Exercise material section start
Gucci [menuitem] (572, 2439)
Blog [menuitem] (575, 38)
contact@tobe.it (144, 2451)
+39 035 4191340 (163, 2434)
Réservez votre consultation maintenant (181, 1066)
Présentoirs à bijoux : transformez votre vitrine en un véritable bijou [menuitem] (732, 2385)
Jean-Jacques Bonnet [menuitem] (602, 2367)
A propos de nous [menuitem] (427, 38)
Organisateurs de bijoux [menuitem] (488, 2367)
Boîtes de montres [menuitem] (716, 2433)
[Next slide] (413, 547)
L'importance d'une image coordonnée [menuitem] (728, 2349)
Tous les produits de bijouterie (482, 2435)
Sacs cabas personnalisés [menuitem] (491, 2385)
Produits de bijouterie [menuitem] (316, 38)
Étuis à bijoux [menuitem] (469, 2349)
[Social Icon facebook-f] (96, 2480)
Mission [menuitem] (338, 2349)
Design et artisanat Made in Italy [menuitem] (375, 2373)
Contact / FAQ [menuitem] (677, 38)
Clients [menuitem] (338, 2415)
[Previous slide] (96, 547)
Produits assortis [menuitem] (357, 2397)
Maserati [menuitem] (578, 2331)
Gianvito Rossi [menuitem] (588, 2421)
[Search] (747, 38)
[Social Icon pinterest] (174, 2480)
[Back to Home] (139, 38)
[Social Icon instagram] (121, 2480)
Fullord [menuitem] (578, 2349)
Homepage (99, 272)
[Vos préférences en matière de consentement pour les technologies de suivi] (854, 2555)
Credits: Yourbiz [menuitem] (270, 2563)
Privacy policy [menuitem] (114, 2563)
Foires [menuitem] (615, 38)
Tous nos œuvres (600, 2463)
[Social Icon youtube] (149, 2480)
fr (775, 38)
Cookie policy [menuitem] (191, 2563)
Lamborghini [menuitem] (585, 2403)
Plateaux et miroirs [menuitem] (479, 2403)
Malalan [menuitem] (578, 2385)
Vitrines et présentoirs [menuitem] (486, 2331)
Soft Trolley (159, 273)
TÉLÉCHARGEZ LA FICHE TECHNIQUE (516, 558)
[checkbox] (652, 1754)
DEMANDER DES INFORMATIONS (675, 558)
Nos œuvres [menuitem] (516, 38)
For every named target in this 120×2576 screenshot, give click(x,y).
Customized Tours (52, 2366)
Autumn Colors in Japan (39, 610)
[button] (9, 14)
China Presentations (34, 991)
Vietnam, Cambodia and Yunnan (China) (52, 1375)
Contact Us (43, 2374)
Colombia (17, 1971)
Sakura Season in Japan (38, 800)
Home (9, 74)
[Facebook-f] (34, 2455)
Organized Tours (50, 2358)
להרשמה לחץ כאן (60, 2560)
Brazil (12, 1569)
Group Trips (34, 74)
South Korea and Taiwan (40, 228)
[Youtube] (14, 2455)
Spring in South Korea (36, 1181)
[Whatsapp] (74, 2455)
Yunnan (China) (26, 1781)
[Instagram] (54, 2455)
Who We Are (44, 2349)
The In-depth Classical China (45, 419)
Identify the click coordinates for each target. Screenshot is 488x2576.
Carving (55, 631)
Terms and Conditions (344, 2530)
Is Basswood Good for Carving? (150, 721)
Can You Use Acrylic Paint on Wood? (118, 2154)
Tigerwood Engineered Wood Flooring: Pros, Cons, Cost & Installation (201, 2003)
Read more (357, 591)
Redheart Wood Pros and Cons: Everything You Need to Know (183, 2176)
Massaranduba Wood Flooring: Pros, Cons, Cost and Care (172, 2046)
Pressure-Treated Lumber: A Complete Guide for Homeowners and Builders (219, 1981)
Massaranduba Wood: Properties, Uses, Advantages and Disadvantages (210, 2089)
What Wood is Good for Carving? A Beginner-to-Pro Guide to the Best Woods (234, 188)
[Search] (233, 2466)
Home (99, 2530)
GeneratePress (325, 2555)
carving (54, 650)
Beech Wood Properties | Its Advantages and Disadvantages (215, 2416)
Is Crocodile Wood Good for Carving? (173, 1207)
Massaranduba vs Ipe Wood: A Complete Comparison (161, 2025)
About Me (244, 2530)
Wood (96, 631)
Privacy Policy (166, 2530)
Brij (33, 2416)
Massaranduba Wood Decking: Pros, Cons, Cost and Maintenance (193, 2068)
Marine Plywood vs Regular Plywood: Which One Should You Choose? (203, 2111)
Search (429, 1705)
Exercise material section end
Exercise description
Working through the records, find each line containing the word "bijoux" and copy it.

Task result
Présentoirs à bijoux : transformez votre vitrine en un véritable bijou [menuitem] (732, 2385)
Organisateurs de bijoux [menuitem] (488, 2367)
Étuis à bijoux [menuitem] (469, 2349)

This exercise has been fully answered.